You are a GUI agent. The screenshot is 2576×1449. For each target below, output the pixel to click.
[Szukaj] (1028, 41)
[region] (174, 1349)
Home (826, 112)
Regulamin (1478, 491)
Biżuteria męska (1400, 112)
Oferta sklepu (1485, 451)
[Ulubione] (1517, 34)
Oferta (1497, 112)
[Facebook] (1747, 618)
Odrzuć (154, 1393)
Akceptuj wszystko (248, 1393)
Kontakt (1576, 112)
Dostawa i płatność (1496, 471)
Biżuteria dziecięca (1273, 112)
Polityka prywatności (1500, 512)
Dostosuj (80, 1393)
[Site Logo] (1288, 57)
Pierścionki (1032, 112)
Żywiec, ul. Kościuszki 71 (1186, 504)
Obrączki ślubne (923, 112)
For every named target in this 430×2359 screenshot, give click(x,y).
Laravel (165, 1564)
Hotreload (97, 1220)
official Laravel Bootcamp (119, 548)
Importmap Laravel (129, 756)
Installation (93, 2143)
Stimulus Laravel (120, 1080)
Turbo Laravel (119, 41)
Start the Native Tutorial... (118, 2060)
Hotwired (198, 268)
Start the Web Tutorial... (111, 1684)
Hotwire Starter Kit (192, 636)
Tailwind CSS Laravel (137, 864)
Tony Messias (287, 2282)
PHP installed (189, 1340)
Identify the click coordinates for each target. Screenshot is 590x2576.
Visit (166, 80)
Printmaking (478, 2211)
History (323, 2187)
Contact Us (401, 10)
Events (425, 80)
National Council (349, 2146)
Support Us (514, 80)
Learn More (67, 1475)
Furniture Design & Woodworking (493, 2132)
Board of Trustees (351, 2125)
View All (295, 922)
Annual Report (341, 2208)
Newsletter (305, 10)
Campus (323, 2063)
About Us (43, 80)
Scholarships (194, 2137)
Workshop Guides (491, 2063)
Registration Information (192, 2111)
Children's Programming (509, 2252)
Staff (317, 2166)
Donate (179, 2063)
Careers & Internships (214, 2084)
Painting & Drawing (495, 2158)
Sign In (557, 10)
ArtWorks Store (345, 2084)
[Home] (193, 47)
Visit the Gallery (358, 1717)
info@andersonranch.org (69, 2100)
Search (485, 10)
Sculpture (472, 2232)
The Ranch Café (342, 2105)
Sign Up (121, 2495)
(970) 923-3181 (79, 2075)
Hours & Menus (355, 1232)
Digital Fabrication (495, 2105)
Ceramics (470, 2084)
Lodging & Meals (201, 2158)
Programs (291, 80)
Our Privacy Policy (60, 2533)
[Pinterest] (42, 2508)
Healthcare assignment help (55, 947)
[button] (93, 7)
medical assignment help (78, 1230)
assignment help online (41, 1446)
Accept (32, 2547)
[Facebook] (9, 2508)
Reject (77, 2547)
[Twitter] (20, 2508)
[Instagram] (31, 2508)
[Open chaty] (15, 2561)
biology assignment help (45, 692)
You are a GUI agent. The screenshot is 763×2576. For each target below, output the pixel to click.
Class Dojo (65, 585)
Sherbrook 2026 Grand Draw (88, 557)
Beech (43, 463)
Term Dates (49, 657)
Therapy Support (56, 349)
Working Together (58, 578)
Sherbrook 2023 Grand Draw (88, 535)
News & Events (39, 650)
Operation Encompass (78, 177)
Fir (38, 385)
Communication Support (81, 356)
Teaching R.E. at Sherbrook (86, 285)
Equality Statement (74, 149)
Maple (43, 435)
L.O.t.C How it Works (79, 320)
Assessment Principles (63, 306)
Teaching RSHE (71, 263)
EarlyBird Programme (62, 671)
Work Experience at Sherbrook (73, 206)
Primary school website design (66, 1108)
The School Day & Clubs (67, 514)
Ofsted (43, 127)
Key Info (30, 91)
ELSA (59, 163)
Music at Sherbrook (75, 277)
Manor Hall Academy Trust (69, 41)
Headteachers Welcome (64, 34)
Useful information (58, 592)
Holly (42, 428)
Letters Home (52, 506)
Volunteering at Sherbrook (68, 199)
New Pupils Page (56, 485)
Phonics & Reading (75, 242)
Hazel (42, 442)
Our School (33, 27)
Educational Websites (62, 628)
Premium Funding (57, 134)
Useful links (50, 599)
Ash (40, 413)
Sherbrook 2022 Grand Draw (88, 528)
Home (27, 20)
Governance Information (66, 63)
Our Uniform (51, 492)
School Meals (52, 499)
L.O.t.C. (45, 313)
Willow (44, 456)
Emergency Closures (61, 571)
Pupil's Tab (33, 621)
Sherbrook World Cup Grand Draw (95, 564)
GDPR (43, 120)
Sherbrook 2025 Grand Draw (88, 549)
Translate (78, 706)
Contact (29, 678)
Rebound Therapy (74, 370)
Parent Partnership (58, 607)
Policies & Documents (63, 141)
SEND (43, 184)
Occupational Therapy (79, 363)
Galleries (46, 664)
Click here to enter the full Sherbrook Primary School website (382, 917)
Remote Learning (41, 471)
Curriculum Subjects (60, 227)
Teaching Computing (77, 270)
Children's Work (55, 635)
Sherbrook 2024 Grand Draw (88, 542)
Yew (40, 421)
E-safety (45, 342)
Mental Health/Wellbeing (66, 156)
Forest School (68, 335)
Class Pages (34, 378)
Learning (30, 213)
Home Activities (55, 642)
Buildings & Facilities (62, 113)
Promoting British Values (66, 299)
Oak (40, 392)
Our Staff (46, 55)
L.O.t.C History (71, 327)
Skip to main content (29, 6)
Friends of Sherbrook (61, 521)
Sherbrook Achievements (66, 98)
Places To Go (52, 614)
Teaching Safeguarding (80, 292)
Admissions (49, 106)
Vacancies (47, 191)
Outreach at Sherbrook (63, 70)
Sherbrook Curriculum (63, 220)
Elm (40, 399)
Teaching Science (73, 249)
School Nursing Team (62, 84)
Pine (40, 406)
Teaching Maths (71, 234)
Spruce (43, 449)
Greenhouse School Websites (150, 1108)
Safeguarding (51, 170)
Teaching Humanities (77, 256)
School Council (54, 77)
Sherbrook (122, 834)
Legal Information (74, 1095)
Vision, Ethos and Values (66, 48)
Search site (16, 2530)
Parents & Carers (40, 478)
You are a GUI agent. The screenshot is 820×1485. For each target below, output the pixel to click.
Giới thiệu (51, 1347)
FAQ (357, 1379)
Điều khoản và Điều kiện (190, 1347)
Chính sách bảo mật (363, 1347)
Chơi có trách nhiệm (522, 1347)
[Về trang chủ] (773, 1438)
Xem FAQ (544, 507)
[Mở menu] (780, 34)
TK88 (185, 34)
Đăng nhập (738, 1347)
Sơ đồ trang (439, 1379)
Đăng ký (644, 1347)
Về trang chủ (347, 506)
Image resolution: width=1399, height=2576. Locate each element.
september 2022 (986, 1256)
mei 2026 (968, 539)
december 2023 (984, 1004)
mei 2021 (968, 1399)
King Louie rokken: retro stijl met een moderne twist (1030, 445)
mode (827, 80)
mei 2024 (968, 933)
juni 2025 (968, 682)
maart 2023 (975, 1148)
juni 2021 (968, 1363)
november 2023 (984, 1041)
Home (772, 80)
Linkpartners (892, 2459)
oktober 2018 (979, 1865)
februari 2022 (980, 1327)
********
* Problem
The answer must consist of every entry, set down exactly as given.

* Response for this exercise
You are a GUI agent. The screenshot is 2576×1449. For each target below, output the pixel to click.
[Szukaj] (1028, 41)
[region] (174, 1349)
Home (826, 112)
Regulamin (1478, 491)
Biżuteria męska (1400, 112)
Oferta sklepu (1485, 451)
[Ulubione] (1517, 34)
Oferta (1497, 112)
[Facebook] (1747, 618)
Odrzuć (154, 1393)
Akceptuj wszystko (248, 1393)
Kontakt (1576, 112)
Dostawa i płatność (1496, 471)
Biżuteria dziecięca (1273, 112)
Polityka prywatności (1500, 512)
Dostosuj (80, 1393)
[Site Logo] (1288, 57)
Pierścionki (1032, 112)
Żywiec, ul. Kościuszki 71 (1186, 504)
Obrączki ślubne (923, 112)
For every named target in this 430×2359 screenshot, give click(x,y).
Laravel (165, 1564)
Hotreload (97, 1220)
official Laravel Bootcamp (119, 548)
Importmap Laravel (129, 756)
Installation (93, 2143)
Stimulus Laravel (120, 1080)
Turbo Laravel (119, 41)
Start the Native Tutorial... (118, 2060)
Hotwired (198, 268)
Start the Web Tutorial... (111, 1684)
Hotwire Starter Kit (192, 636)
Tailwind CSS Laravel (137, 864)
Tony Messias (287, 2282)
PHP installed (189, 1340)
Identify the click coordinates for each target. Screenshot is 590x2576.
Visit (166, 80)
Printmaking (478, 2211)
History (323, 2187)
Contact Us (401, 10)
Events (425, 80)
National Council (349, 2146)
Support Us (514, 80)
Learn More (67, 1475)
Furniture Design & Woodworking (493, 2132)
Board of Trustees (351, 2125)
View All (295, 922)
Annual Report (341, 2208)
Newsletter (305, 10)
Campus (323, 2063)
About Us (43, 80)
Scholarships (194, 2137)
Workshop Guides (491, 2063)
Registration Information (192, 2111)
Children's Programming (509, 2252)
Staff (317, 2166)
Donate (179, 2063)
Careers & Internships (214, 2084)
Painting & Drawing (495, 2158)
Sign In (557, 10)
ArtWorks Store (345, 2084)
[Home] (193, 47)
Visit the Gallery (358, 1717)
info@andersonranch.org (69, 2100)
Search (485, 10)
Sculpture (472, 2232)
The Ranch Café (342, 2105)
Sign Up (121, 2495)
(970) 923-3181 (79, 2075)
Hours & Menus (355, 1232)
Digital Fabrication (495, 2105)
Ceramics (470, 2084)
Lodging & Meals (201, 2158)
Programs (291, 80)
Our Privacy Policy (60, 2533)
[Pinterest] (42, 2508)
Healthcare assignment help (55, 947)
[button] (93, 7)
medical assignment help (78, 1230)
assignment help online (41, 1446)
Accept (32, 2547)
[Facebook] (9, 2508)
Reject (77, 2547)
[Twitter] (20, 2508)
[Instagram] (31, 2508)
[Open chaty] (15, 2561)
biology assignment help (45, 692)
You are a GUI agent. The screenshot is 763×2576. For each target below, output the pixel to click.
Class Dojo (65, 585)
Sherbrook 2026 Grand Draw (88, 557)
Beech (43, 463)
Term Dates (49, 657)
Therapy Support (56, 349)
Working Together (58, 578)
Sherbrook 2023 Grand Draw (88, 535)
News & Events (39, 650)
Operation Encompass (78, 177)
Fir (38, 385)
Communication Support (81, 356)
Teaching R.E. at Sherbrook (86, 285)
Equality Statement (74, 149)
Maple (43, 435)
L.O.t.C How it Works (79, 320)
Assessment Principles (63, 306)
Teaching RSHE (71, 263)
EarlyBird Programme (62, 671)
Work Experience at Sherbrook (73, 206)
Primary school website design (66, 1108)
The School Day & Clubs (67, 514)
Ofsted (43, 127)
Key Info (30, 91)
ELSA (59, 163)
Music at Sherbrook (75, 277)
Manor Hall Academy Trust (69, 41)
Headteachers Welcome (64, 34)
Useful information (58, 592)
Holly (42, 428)
Letters Home (52, 506)
Volunteering at Sherbrook (68, 199)
New Pupils Page (56, 485)
Phonics & Reading (75, 242)
Hazel (42, 442)
Our School (33, 27)
Educational Websites (62, 628)
Premium Funding (57, 134)
Useful links (50, 599)
Ash (40, 413)
Sherbrook 2022 Grand Draw (88, 528)
Home (27, 20)
Governance Information (66, 63)
Our Uniform (51, 492)
School Meals (52, 499)
L.O.t.C. (45, 313)
Willow (44, 456)
Emergency Closures (61, 571)
Pupil's Tab (33, 621)
Sherbrook World Cup Grand Draw (95, 564)
GDPR (43, 120)
Sherbrook 2025 Grand Draw (88, 549)
Translate (78, 706)
Contact (29, 678)
Rebound Therapy (74, 370)
Parent Partnership (58, 607)
Policies & Documents (63, 141)
SEND (43, 184)
Occupational Therapy (79, 363)
Galleries (46, 664)
Click here to enter the full Sherbrook Primary School website (382, 917)
Remote Learning (41, 471)
Curriculum Subjects (60, 227)
Teaching Computing (77, 270)
Children's Work (55, 635)
Sherbrook 2024 Grand Draw (88, 542)
Yew (40, 421)
E-safety (45, 342)
Mental Health/Wellbeing (66, 156)
Forest School (68, 335)
Class Pages (34, 378)
Learning (30, 213)
Home Activities (55, 642)
Buildings & Facilities (62, 113)
Promoting British Values (66, 299)
Oak (40, 392)
Our Staff (46, 55)
L.O.t.C History (71, 327)
Skip to main content (29, 6)
Friends of Sherbrook (61, 521)
Sherbrook Achievements (66, 98)
Places To Go (52, 614)
Teaching Safeguarding (80, 292)
Admissions (49, 106)
Vacancies (47, 191)
Outreach at Sherbrook (63, 70)
Sherbrook Curriculum (63, 220)
Elm (40, 399)
Teaching Science (73, 249)
School Nursing Team (62, 84)
Pine (40, 406)
Teaching Maths (71, 234)
Spruce (43, 449)
Greenhouse School Websites (150, 1108)
Safeguarding (51, 170)
Teaching Humanities (77, 256)
School Council (54, 77)
Sherbrook (122, 834)
Legal Information (74, 1095)
Vision, Ethos and Values (66, 48)
Search site (16, 2530)
Parents & Carers (40, 478)
You are a GUI agent. The screenshot is 820×1485. For each target below, output the pixel to click.
Giới thiệu (51, 1347)
FAQ (357, 1379)
Điều khoản và Điều kiện (190, 1347)
Chính sách bảo mật (363, 1347)
Chơi có trách nhiệm (522, 1347)
[Về trang chủ] (773, 1438)
Xem FAQ (544, 507)
[Mở menu] (780, 34)
TK88 (185, 34)
Đăng nhập (738, 1347)
Sơ đồ trang (439, 1379)
Đăng ký (644, 1347)
Về trang chủ (347, 506)
Image resolution: width=1399, height=2576. Locate each element.
september 2022 (986, 1256)
mei 2026 (968, 539)
december 2023 (984, 1004)
mei 2021 (968, 1399)
King Louie rokken: retro stijl met een moderne twist (1030, 445)
mode (827, 80)
mei 2024 (968, 933)
juni 2025 (968, 682)
maart 2023 (975, 1148)
juni 2021 (968, 1363)
november 2023 (984, 1041)
Home (772, 80)
Linkpartners (892, 2459)
oktober 2018 (979, 1865)
februari 2022 (980, 1327)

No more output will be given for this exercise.